Now we don’t (fortunately, in my opinion) get snow in Auckland. However, I did see a reference to an Australian study (I couldn’t find the reference sorry) where the researchers scattered flour on a street and then took photos of the street as the flour was slowly scattered by cars. The experiment again illustrated how cars don’t use all the road space allocated to them and how easy it would be to create a more pleasant street environment.

In Auckland, instead of bulb outs we have slip lanes. These are safer and faster for only one mode, motor vehicles. For everyone else it becomes a game of frogger where the penalty for failure or error is death or injury. What fun!

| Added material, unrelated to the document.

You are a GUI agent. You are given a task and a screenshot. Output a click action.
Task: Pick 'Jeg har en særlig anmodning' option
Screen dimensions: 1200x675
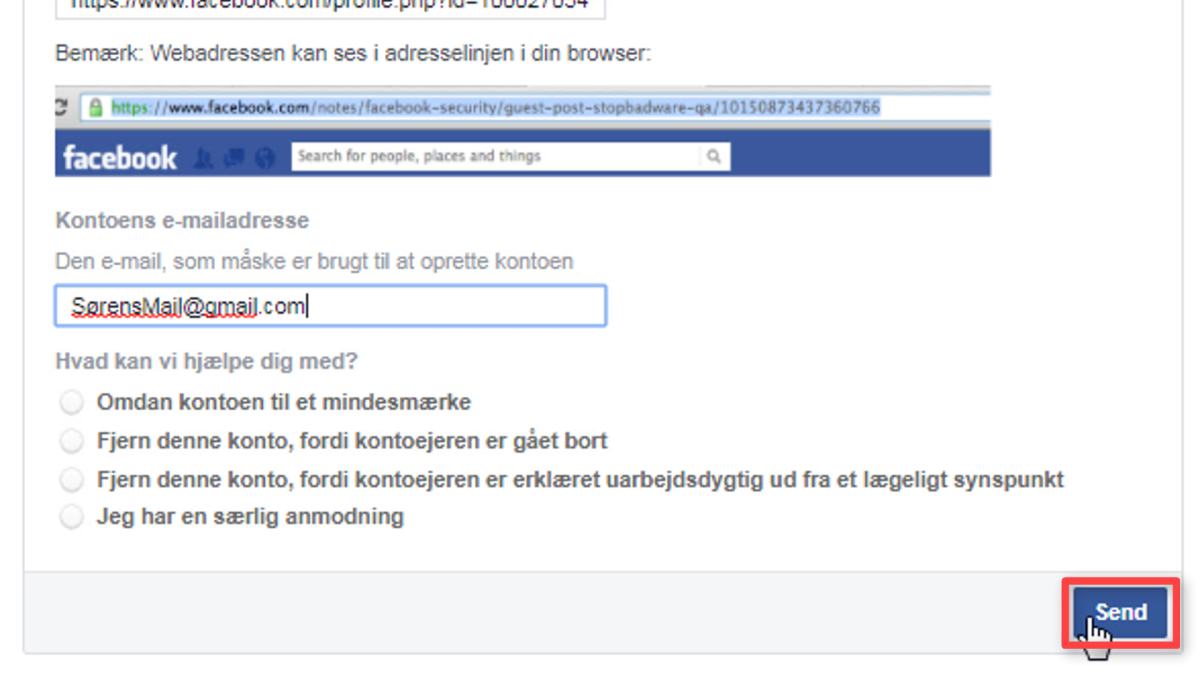(x=71, y=517)

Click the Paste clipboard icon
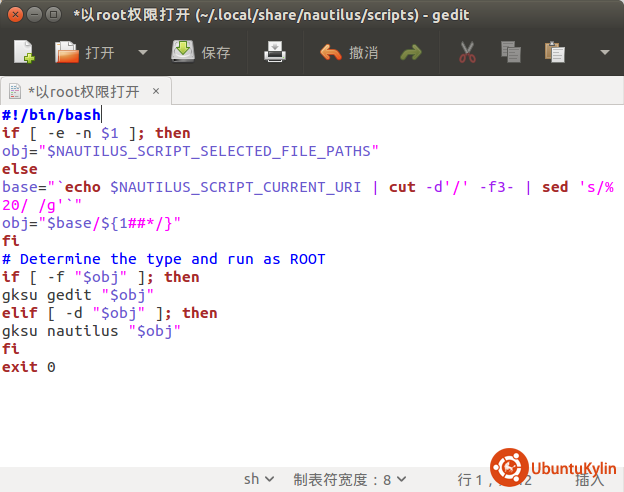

To change this, undoubtedly AT will need to engage a team of consultants and “experts” to study (ad nauseum) whether these intuitively sensible and effective changes should be implemented. Then they will apply their only tool for assessing streets, the almighty (mono-modal) LEVEL OF SERVICE,  and decide (unsurprisingly) that this can’t happen because it will slow cars down. Exactly what it is intended to do.

Design based on a sneckdown in Philadelphia
Design based on a sneckdown in Philadelphia

However, in crazy, radical hippy communes like… Philadelphia and New York, they are just getting on and trying the new designs out. The traffic calming design on the right was instituted in Philadelphia directly based on sneckdowns. It is fast, temporary and even my non-traffic engineering brain-washed trained eye can see that this radically improves the design for pedestrians and cyclists.

Come on AT – get out there and make some changes. Repeat after me – fast, cheap, temporary. Now 1,000 times on the board.